Per quanto riguarda la comunicazione, lavorate anche su questo?
“All’inizio pensavamo che investire su marketing e comunicazione fosse rischioso. Poi abbiamo capito che si trattava della scelta giusta. Comunicare in ambito B2B, dove il marketing è diverso da una strategia B2C, è stato fortemente impattante. Nel settore dell’edilizia, comunicazione e marketing sono pressoché nulli. Noi facendo questa attività, abbiamo avuto richieste anche da Facebook, per fare un esempio. È difficile che un professionista voglia fruire di servizi così specialistici guardando semplicemente un social network.
Invece, comunicando – anche tecnicamente – i miglioramenti che riusciamo ad apportare, abbiamo notato importantissimi sviluppi commerciali grazie alle piattaforme social. Questo senza ancora utilizzare comunicazione verticale, per esempio con riviste di settore. Gradualmente, vorremmo muoverci anche sul B2C: proporremo sempre una comunicazione tecnica, ma vorremmo rivolgerci anche ai clienti finali, come gli amministratori di condominio e i condomini stessi. Abbiamo, cioè, notato che nel settore c’è poca sensibilizzazione del cliente finale. E così questi è titubante, spesso si rivolge a noi senza avere la minima idea di cosa andrebbe fatto. Manca proprio sensibilizzazione sul tema. Il nostro reparto di comunicazione è stato molto bravo nell’aver saputo instaurare il giusto dialogo sia con il cliente finale che con i professionisti del settore“.
La vostra è una startup. C’è stata una fase difficile, quale di solito è la Death Valley Curve?
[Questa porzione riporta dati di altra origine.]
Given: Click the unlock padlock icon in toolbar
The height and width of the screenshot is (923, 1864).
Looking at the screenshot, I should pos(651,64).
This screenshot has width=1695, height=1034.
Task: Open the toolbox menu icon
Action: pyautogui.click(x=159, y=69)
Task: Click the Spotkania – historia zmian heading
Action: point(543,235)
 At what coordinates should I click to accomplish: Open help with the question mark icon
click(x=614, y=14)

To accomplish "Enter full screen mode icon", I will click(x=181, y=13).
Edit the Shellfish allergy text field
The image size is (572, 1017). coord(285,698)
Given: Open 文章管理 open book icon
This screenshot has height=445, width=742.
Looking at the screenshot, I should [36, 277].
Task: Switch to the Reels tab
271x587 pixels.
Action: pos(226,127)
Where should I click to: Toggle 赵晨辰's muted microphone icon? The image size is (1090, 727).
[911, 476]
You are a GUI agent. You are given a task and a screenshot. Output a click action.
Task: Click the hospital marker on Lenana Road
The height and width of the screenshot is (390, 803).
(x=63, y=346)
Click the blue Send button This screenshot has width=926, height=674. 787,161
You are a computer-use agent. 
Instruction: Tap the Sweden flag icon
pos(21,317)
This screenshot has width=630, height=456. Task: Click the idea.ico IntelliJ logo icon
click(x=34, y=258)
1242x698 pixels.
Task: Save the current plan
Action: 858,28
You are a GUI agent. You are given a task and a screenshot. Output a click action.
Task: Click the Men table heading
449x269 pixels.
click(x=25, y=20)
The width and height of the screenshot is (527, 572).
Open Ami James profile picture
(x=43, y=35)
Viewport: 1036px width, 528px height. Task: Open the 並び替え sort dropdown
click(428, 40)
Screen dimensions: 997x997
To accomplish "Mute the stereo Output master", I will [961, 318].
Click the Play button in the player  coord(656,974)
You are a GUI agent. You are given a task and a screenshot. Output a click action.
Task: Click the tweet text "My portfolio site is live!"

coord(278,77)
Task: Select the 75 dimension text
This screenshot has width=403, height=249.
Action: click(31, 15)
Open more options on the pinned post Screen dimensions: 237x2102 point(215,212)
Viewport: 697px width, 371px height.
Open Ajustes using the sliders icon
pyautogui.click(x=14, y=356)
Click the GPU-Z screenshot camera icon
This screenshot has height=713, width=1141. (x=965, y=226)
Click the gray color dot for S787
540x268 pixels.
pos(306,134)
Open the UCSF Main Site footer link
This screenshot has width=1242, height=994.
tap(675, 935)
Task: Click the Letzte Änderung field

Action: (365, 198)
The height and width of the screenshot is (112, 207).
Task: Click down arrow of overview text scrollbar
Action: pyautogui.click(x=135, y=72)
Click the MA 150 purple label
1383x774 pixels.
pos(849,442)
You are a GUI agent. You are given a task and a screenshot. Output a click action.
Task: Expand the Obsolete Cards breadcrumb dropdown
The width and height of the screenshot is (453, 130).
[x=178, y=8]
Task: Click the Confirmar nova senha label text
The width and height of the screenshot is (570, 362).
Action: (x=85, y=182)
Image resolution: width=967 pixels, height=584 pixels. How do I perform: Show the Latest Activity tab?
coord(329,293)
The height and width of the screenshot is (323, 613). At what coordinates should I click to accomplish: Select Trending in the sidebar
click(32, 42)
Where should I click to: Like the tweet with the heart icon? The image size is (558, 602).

“La fase più difficile è stata trovare chi credesse nel progetto e mettesse i finanziamenti iniziali. Il fondo di investimento italo-francese 360 Capital Partners ha creduto in noi e ha fornito i finanziamenti necessari a prototipare e sviluppare la tecnologia nonostante i rischi tecnologici. I rischi erano tanti, soprattutto commerciali: allora non avevamo nemmeno una richiesta. Loro, invece, hanno creduto nel nostro progetto e hanno avuto ragione”.